Discussion on: Demystifying the Long Arrow "Operator"

View post

Note that in every modern browser “the Robin Hood operator” is actually considered a start of a single – line comment if it occurs at the start of the line or is preceded only by whitespace.

So if you accidentally put an EOL after “x”, that code becomes illegal.

OTOH, it is possible to hide some malicious hidden/polyglot code behind the --> operator.

stackoverflow.com/questions/578004...

Basti Ortiz • Dec 12 '18

Wowwwwww... This is just outrageous! As much as I love the simplicity of HTML (and the language itself), I absolutely hate the fact that it forced the JavaScript specification to accommodate for its strange code commenting syntax. In all my years of writing HTML, I personally never liked this  way of commenting code.

gsmoffln • Dec 13 '18 • Edited

Yes, all that overly tolerant HTML tag soup syntax with its complex parsing and fallback rules is inherently evil.
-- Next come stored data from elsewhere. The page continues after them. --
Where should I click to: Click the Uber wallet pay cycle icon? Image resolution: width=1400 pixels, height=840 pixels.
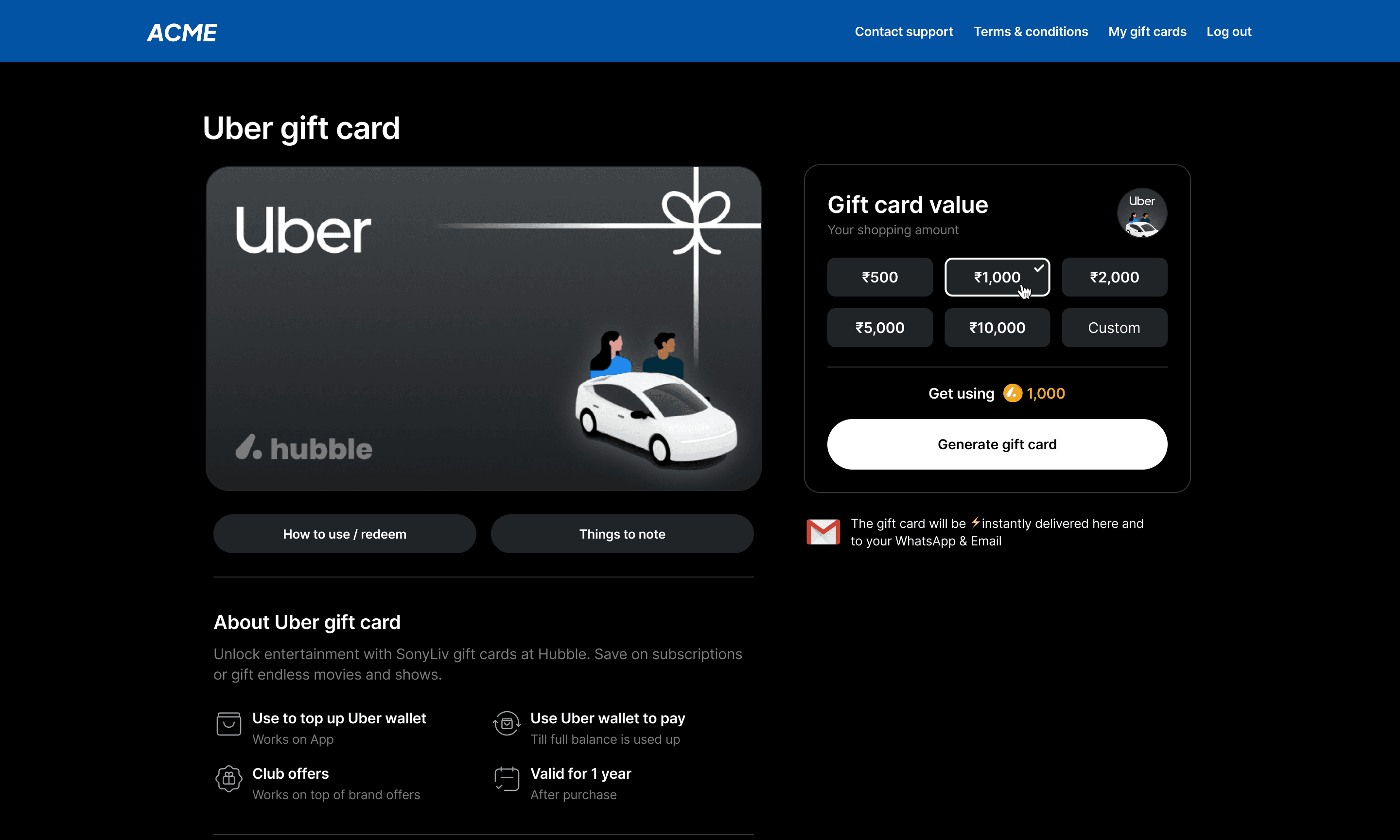(507, 723)
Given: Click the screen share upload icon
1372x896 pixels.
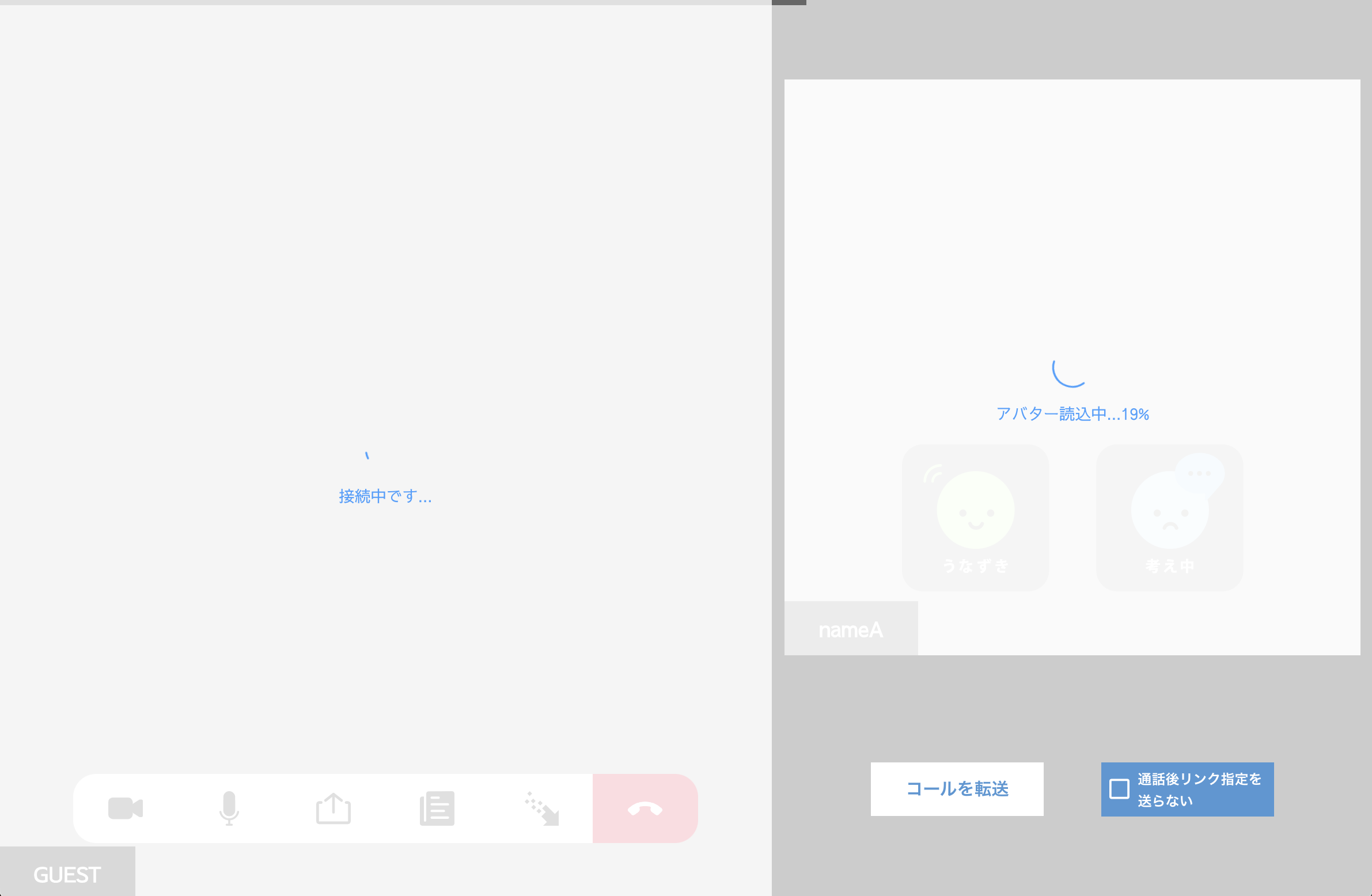Looking at the screenshot, I should [333, 808].
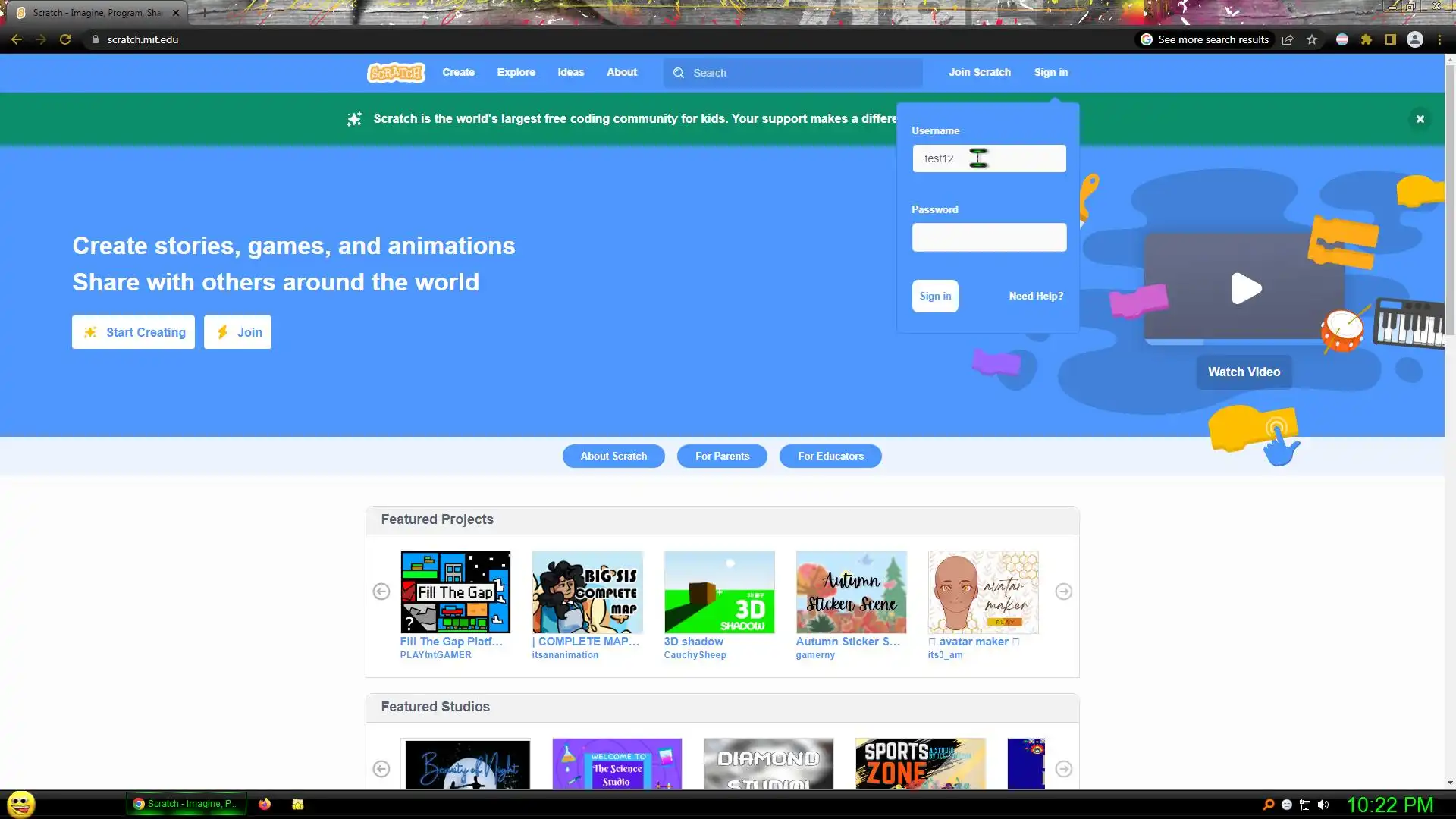Click into the Password field
The height and width of the screenshot is (819, 1456).
coord(988,237)
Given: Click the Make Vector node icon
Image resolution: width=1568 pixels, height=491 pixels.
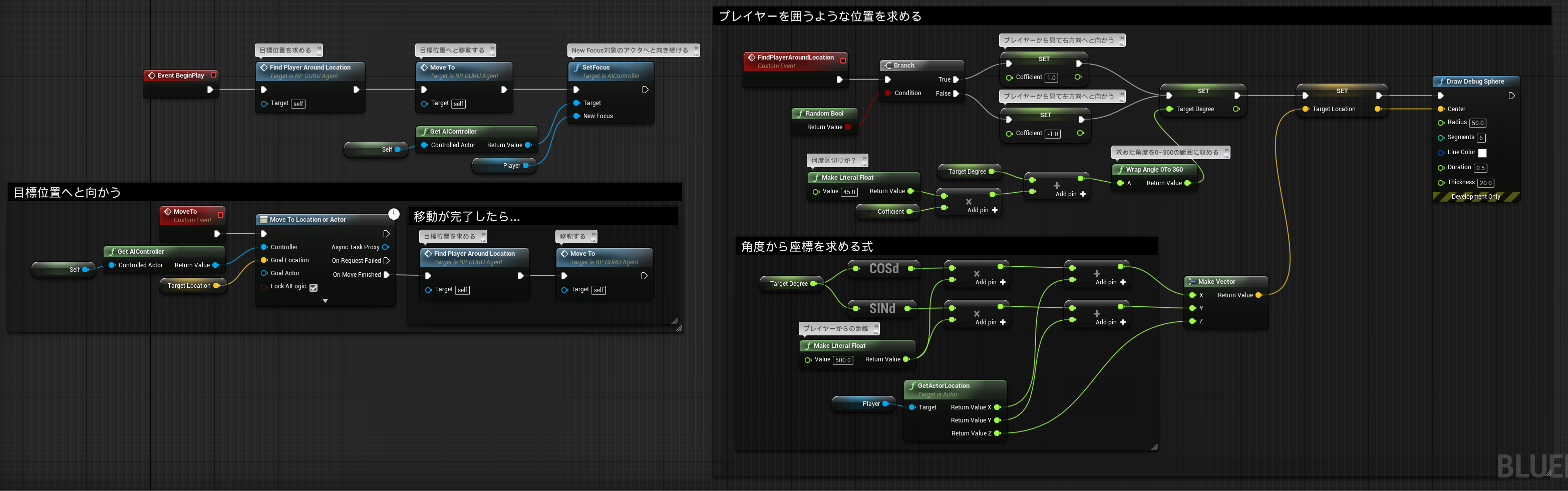Looking at the screenshot, I should (1192, 281).
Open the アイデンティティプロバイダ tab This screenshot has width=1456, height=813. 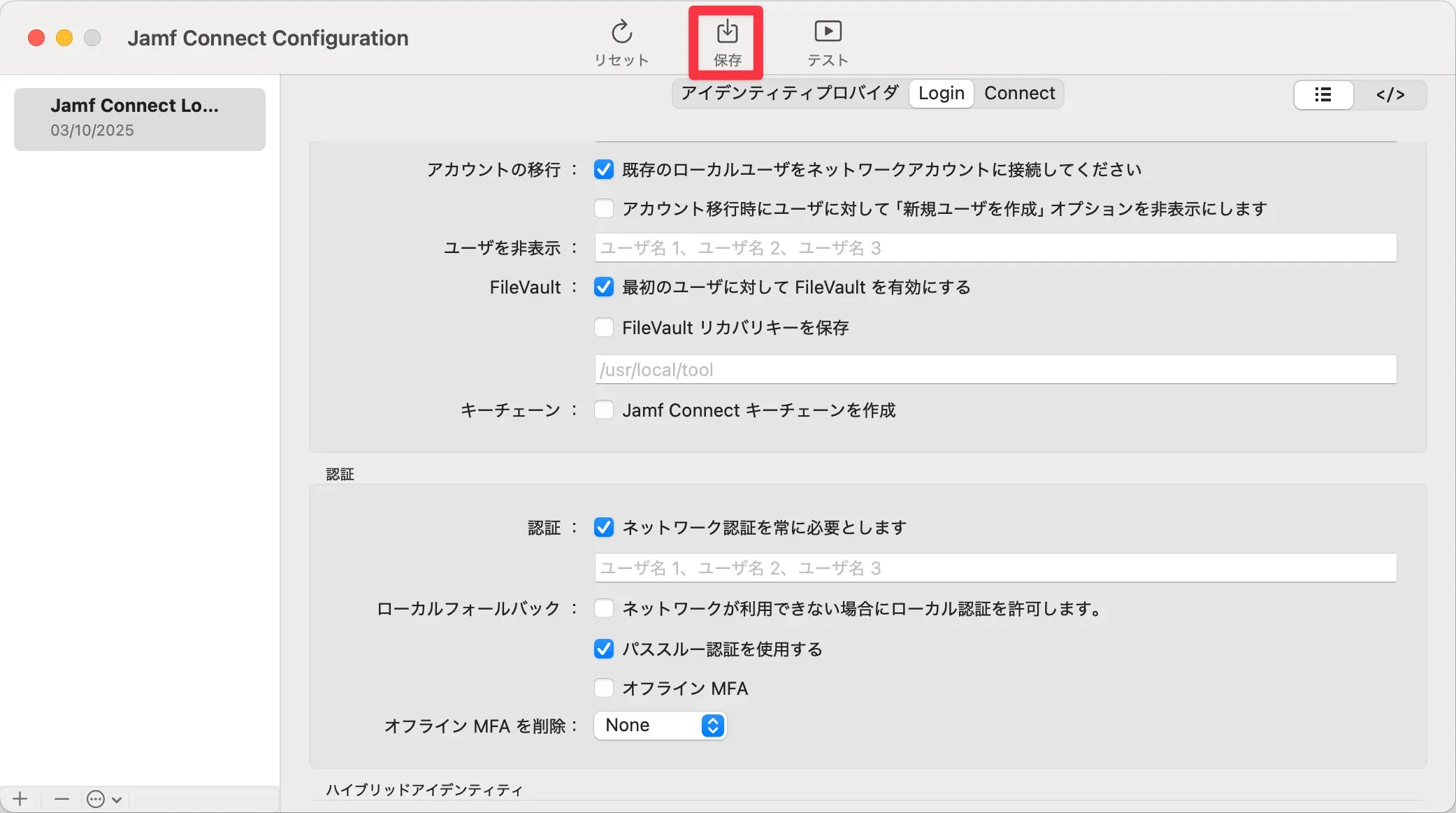[790, 93]
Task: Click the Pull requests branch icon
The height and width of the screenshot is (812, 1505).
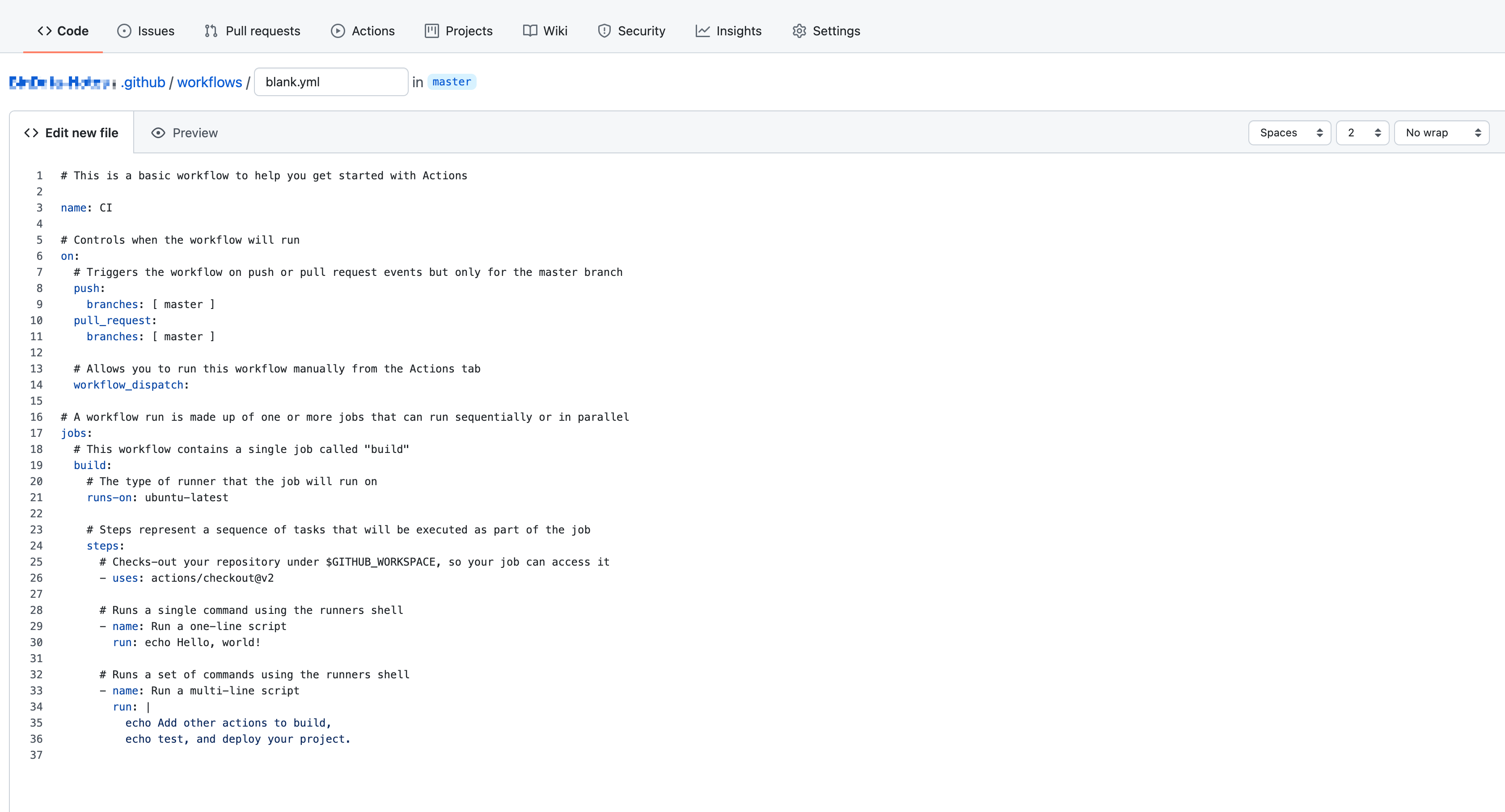Action: coord(211,31)
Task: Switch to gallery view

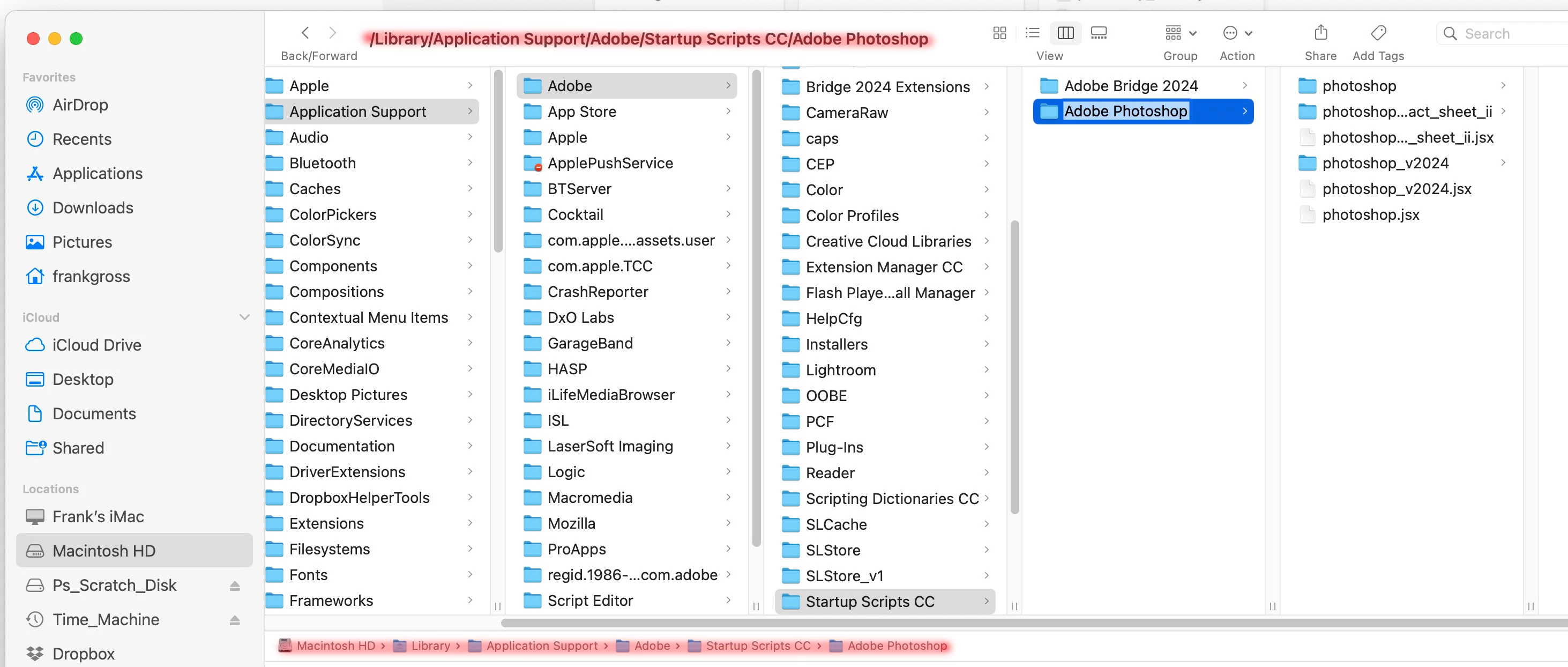Action: pyautogui.click(x=1099, y=33)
The browser should not do any telepathy thinking and guessing on behalf of the programmer, especially in such an unsafe environment as public network computing with plain text communication channels.

That's why I prefer XHTML5 over HTML5, and always put my foreign-language code (CSS, scripts, templates, data blobs, or simply user-entered strings from a database) into well-formed <![CDATA[ ... ]]> sections.

On the other hand, we might as well think of Ecmascript and server-side languages as PHP as especially retrofitted to be mixed with a well-formed XML.

Once Javascript1.7 in Gecko had that E4X extension that actually allowed well-formed XML tags to be valid JS tokens (and first-class data types). Combine that with JS string template interpolation:

<script><![CDATA[
   var span = <span class="{class}">Today is: {new Date.toLocaleDateString()}</span>;
   document.querySelector(`div#output`).appendChild(span);
]]></script>

And you have a perfectly validatable polyglot grammar. As you see, the XHTML/JS/E4X parser contexts are (almost) completely isolated.

Unfortunately, E4X is dead in Gecko, but with its simplistic reincarnation in React as ESX you can get essentially the same.

The only problem is with lazy web developers. Tersiness of XML (hence, XHTML5 too) was never a design goal. So basically we only need to evangelize high quality validating editors. And to teach our students to use them properly, without counting characters.

Lastly, note that syntax and semantics of<!CDATA[ .... ]]> is specifically designed for embedding large unencoded character data verbatim. Contrary to XML/HTML TextNodes or attribute values, its contents are not supposed to be encoded or protected anyhow. It does not have any internal structure except the ending trigraph. It does not interfere with contents inside, as opposed to ordinary <script>, <style>, <pre>, <textarea>, <template> or similar tags. It does not leave junk unlike the <script>//<-- ... //--></script> hack.

The only highly unlikely problem remains: if you really need the actual string "]]>" inside your text block. It is not even syntactically possible nowhere in JS or CSS except comments or constant string literals, where there are many trivial options to work around. You can simply split the trigraph inside the string by means of JS/CSS or by exiting and reentering the CDATA regions. Even if you fail to notice the bug yourself, your editor will probably catch it because both the structure of your script and the XHTML will be severely broken.

Basti Ortiz • Dec 13 '18

Wow, I never knew how much of hassle this was until you explained it to me. Thanks for the new information (at least for me)!